今年4月に発売され、当然のごとくベストセラー街道を独走した村上春樹9年ぶりの短編集、『女のいない男たち』。賛否がはっきりわかれた1年前の長編『色彩をもたない多崎つくると、彼の巡礼の年』に比べるとコアなハルキストにもそうでない人にもすんなり受け入れられた感がある。しかしこの作品こそ、「ニュー村上春樹」の出発点となるだろうと『謎の村上春樹』の著者、助川幸逸郎氏は分析する。そのこころは……。
「女のいない男たち」ばかり書いてきたのに
『女のいない男たち』は、村上春樹にとって9年ぶりの短編集です。彼の著作としてはめずらしく、この本には「まえがき」があり、そこにはこんな一節が見えます。
本書のモチーフはタイトルどおり「女のいない男たち」だ。(中略)いろんな事情で女性に去られてしまった男たち、あるいは去られようとしている男たち。

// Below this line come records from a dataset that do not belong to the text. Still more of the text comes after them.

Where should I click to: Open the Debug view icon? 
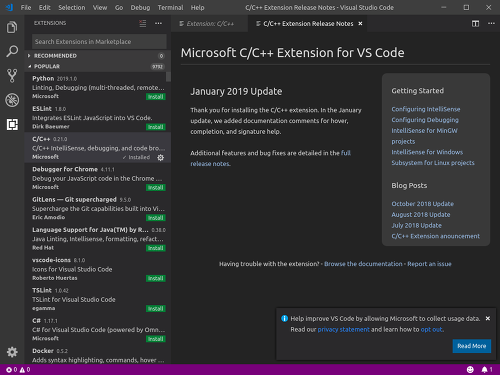12,100
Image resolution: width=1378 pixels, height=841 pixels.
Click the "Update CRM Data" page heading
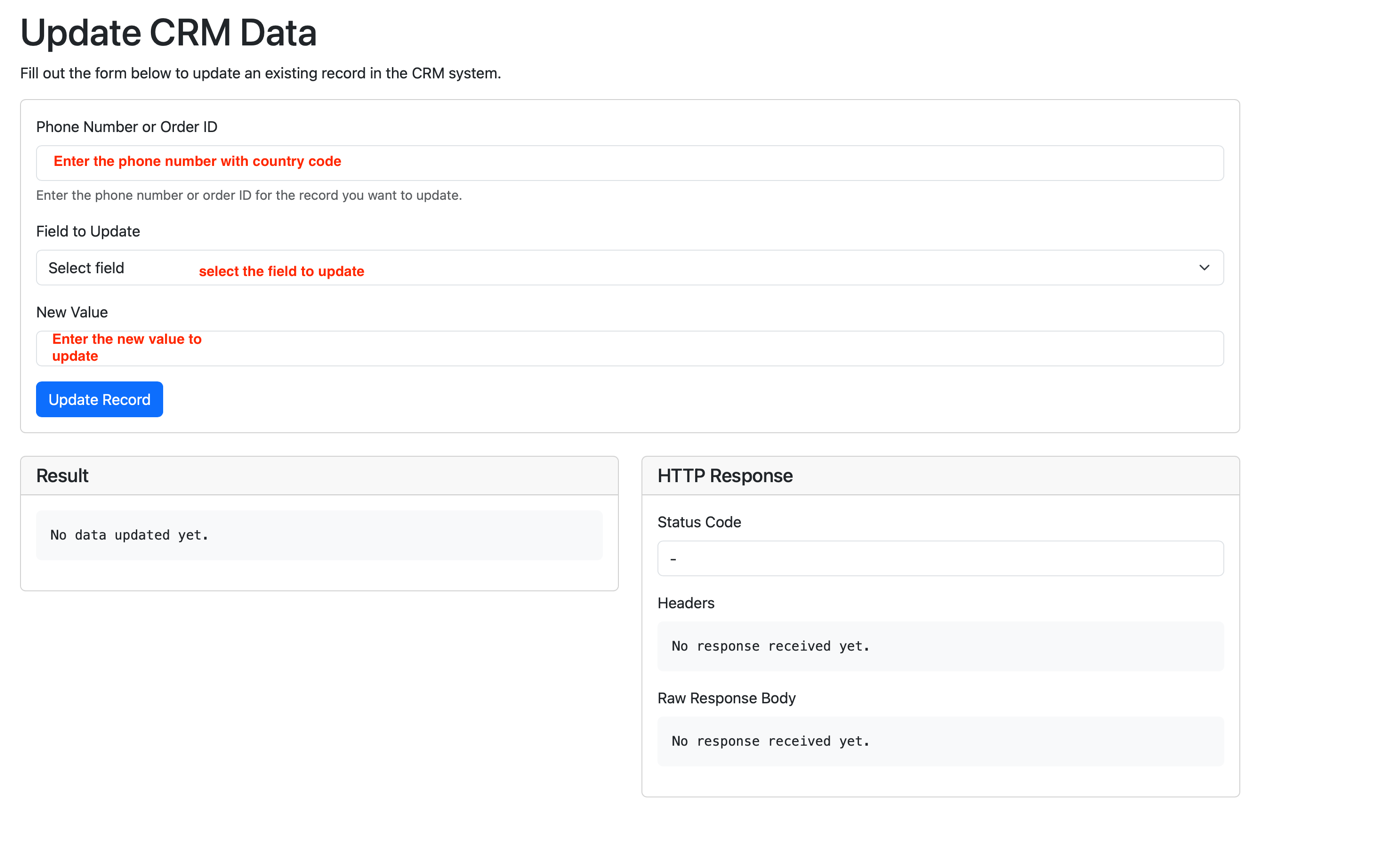(168, 33)
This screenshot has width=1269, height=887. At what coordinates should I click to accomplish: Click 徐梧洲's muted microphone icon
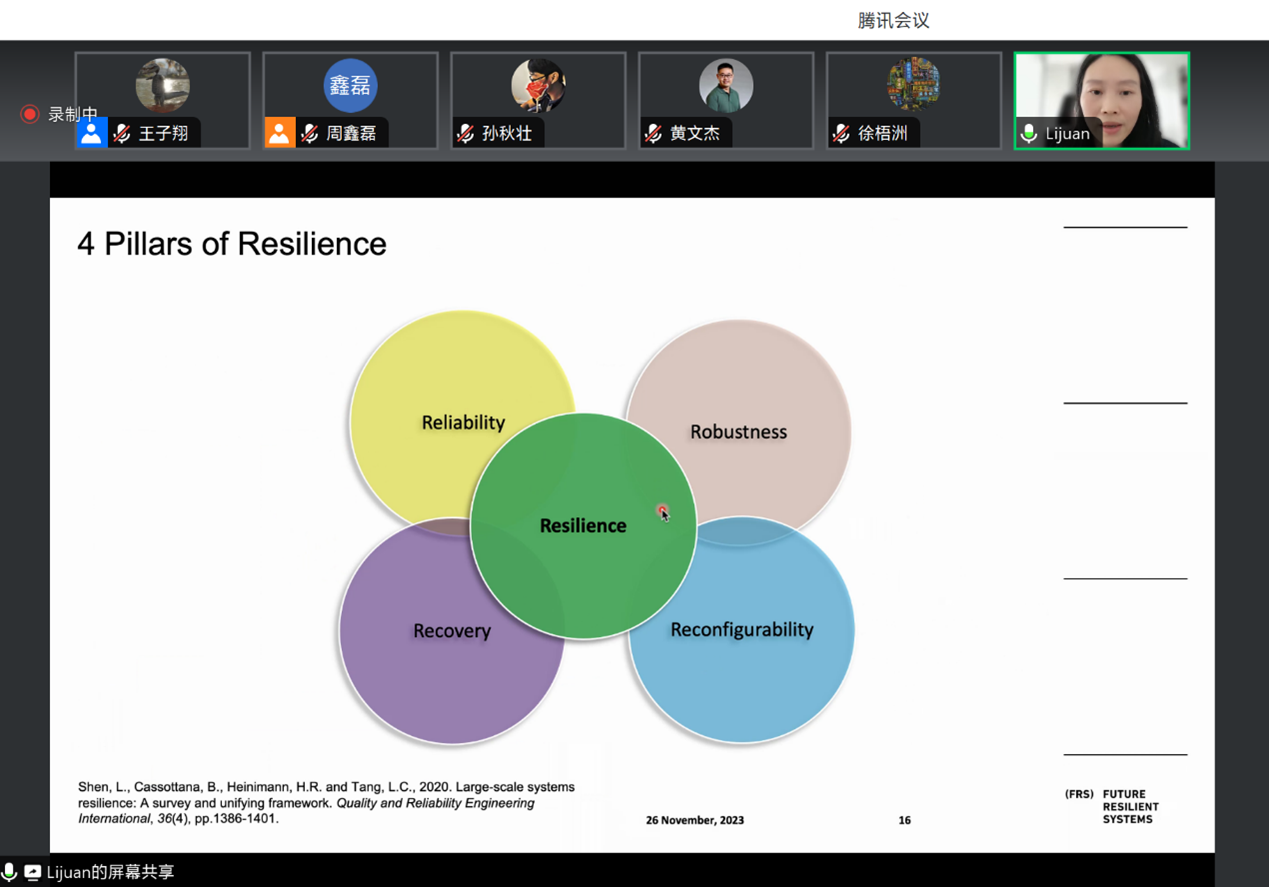coord(842,133)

どうしてそんなモチーフに僕の創作意識が絡め取られてしまったのか(絡め取られたというのがまさにぴったりの表現だ)、僕自身にもその理由はよくわからない。そういう具体的な出来事が最近、自分の身に実際に起こったわけではないし(ありがたいことに)、身近にそんな実例を目にしたというわけでもない。ただそういう男たちの姿や心情を、どうしてもいくつかの異なった物語のかたちにパラフレーズし、敷衍してみたかったのだ。
私は、これを読んでびっくりしました。彼のデビュー作である『風の歌を聴け』は、恋人に自殺されてしまった学生が主人公です。『羊をめぐる冒険』は、妻と主人公の別れのシーンで幕を開けます。最後にヒロインが自殺する『ノルウェイの森』。主人公が失踪した妻を取りもどすまでを描いた『ねじまき鳥クロニクル』。春樹はくり返し、「女性に去られてしまった男たち、あるいは去られようとしている男たち」の物語を紡いできました。
にもかかわらずここでは、「女のいない男たち」というテーマに、今になって取りつかれたかのように書かれています。自分のしてきたことにそこまで無頓着な人物は、職業小説家としてやっていけないはずです。私はこの「まえがき」を最初に目にしたとき、春樹がどういうつもりでこれを誌したのか、理解できませんでした。